El resultado de mi labor ha sido un registro sistemático de las prácticas, discursos y relaciones de las personas que integran las asociaciones, así como de los responsables institucionales del CMPM. He organizado dichas prácticas, discursos y relaciones atendiendo a los distintos contextos en que estas personas interactúan. Posteriormente, he comparado las prácticas y discursos registrados en los distintos contextos, con el objetivo de dar cuenta de sus posibles variaciones. A continuación analizo datos etnográficos de tres tipos: discursos — sobre el CMPM, sobre las asociaciones y sobre las culturas de los inmigrantes —, prácticas — dentro y fuera del CMPM — y relaciones sociales — dentro y fuera del CMPM. Mi intención es contrastar los discursos que justifican el CMPM desde las instituciones con los efectos que esta iniciativa genera en las redes asociativas de los inmigrantes.

 

Inmigración latinoamericana y políticas de integración en Sevilla: contextualización del CMPM

Los últimos años del siglo XX marcan un punto de inflexión en la dinámica de flujos migratorios de todo el Estado español. Los flujos de entrada se disparan y España se consolida en poco tiempo como país de inmigración. Lo acelerado del proceso no sólo se refleja en el aumento neto del número de inmigrantes, sino también en la diversificación de los flujos en cuanto a las zonas de procedencia. Los inmigrantes de origen latinoamericano pasan a conformar en pocos años varias de las más importantes minorías inmigrantes. Colectivos como el ecuatoriano, el peruano y el colombiano, y más recientemente paraguayos y bolivianos, han contribuido especialmente a consolidar la inmigración latinoamericana como un fenómeno demográfico de primer orden.
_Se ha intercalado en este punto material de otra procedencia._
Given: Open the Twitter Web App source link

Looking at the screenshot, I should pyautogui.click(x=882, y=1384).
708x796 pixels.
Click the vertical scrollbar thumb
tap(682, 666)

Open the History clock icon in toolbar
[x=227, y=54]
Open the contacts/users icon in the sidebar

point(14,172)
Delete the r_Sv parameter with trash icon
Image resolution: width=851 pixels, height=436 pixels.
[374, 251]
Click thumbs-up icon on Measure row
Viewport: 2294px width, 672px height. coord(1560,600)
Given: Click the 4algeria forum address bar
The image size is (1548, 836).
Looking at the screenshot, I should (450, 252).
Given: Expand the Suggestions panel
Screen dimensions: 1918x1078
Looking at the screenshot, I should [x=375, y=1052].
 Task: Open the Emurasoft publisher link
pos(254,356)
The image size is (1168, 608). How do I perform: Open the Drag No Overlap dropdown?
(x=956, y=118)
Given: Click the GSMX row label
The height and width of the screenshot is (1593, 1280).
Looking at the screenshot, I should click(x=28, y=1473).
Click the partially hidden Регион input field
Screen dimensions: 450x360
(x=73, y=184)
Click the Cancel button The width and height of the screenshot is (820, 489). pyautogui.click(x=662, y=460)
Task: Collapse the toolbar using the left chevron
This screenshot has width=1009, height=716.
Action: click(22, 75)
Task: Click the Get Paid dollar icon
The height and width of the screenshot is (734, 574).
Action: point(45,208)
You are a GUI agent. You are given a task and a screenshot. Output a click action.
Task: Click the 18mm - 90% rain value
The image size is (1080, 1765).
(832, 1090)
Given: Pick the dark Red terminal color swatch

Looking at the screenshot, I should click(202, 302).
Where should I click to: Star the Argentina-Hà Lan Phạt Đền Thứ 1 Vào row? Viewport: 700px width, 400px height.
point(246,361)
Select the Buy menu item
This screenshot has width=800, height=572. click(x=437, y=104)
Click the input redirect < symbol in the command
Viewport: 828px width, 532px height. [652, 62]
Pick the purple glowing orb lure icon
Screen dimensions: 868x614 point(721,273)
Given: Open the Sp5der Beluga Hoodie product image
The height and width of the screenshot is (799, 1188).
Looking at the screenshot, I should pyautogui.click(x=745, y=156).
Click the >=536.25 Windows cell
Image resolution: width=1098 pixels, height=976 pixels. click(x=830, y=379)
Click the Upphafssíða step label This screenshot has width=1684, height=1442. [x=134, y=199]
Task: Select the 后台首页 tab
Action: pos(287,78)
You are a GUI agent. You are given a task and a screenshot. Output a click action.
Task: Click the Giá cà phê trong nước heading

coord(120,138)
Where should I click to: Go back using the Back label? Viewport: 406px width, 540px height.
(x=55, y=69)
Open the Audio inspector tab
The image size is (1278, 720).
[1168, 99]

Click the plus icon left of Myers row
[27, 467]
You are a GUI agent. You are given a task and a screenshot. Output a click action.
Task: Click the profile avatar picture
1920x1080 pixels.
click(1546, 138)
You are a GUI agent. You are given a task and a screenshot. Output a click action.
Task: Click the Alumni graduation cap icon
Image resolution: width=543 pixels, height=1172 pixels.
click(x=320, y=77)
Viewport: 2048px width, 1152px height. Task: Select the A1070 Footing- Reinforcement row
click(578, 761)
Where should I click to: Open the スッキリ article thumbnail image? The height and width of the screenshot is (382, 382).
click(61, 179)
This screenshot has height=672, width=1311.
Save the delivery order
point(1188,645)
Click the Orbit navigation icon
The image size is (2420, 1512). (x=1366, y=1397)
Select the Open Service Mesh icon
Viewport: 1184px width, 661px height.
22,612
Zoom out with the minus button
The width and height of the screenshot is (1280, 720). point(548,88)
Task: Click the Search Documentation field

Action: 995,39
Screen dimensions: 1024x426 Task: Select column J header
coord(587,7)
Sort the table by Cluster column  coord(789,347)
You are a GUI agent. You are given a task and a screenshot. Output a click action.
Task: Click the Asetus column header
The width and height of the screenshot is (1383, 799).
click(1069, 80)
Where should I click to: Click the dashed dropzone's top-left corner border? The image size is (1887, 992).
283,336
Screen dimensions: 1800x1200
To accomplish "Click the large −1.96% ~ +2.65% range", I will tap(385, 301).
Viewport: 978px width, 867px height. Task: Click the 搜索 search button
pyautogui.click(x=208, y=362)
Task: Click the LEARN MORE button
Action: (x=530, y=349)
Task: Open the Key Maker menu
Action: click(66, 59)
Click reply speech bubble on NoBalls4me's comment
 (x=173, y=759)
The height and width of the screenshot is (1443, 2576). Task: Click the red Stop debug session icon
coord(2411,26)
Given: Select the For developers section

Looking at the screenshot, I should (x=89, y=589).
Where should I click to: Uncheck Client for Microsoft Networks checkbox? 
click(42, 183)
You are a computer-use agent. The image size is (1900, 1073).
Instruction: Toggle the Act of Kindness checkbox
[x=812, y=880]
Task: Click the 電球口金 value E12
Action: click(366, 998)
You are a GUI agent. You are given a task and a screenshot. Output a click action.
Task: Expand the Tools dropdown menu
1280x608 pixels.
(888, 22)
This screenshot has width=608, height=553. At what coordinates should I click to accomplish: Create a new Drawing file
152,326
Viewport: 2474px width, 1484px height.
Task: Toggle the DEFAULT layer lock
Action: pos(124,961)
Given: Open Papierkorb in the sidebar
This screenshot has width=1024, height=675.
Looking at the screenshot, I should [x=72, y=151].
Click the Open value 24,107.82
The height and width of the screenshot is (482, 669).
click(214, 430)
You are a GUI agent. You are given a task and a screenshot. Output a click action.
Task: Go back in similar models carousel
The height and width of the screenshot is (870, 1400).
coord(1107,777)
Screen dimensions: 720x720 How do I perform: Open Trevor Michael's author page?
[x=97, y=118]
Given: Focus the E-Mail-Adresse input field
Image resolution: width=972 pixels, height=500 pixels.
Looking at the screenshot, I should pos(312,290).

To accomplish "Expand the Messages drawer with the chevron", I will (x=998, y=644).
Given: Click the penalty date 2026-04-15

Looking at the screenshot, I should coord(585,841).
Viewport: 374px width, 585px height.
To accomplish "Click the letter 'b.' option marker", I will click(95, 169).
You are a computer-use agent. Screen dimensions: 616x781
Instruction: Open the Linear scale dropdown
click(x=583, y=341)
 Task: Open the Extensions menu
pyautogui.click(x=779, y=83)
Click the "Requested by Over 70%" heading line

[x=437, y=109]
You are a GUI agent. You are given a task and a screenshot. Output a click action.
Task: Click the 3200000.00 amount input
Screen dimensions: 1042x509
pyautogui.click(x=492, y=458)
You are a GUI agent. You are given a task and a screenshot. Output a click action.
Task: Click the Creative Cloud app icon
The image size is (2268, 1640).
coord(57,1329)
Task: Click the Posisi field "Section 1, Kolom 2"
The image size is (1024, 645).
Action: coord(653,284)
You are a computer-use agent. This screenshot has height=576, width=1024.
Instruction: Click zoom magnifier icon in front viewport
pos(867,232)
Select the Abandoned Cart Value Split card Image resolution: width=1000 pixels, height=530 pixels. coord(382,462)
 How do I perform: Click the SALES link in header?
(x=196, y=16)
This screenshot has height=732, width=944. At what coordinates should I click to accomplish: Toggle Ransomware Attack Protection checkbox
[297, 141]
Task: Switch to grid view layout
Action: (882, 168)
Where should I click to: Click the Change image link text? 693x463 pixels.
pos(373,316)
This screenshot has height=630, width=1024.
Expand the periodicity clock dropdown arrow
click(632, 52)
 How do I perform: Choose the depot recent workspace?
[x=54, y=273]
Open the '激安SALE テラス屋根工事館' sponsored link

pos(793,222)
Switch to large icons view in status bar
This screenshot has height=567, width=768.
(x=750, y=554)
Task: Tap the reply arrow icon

Este fuerte crecimiento de la presencia latinoamericana coincide en el tiempo — y no casualmente — con una doble tendencia en las políticas migratorias españolas. De un lado, el endurecimiento de la política fronteriza, siempre bajo control de las autoridades centrales; de otro, una incipiente política de integración de inmigrantes, en la que llevan la iniciativa los organismos autonómicos y municipales (López de Lera, 2008). Si la primera ha seguido una tendencia constante e inequívoca hacia el blindaje de las fronteras, las segundas presentan una evolución discontinua, en la que el cariz de las iniciativas políticas varía considerablemente dependiendo del municipio o del partido de gobierno.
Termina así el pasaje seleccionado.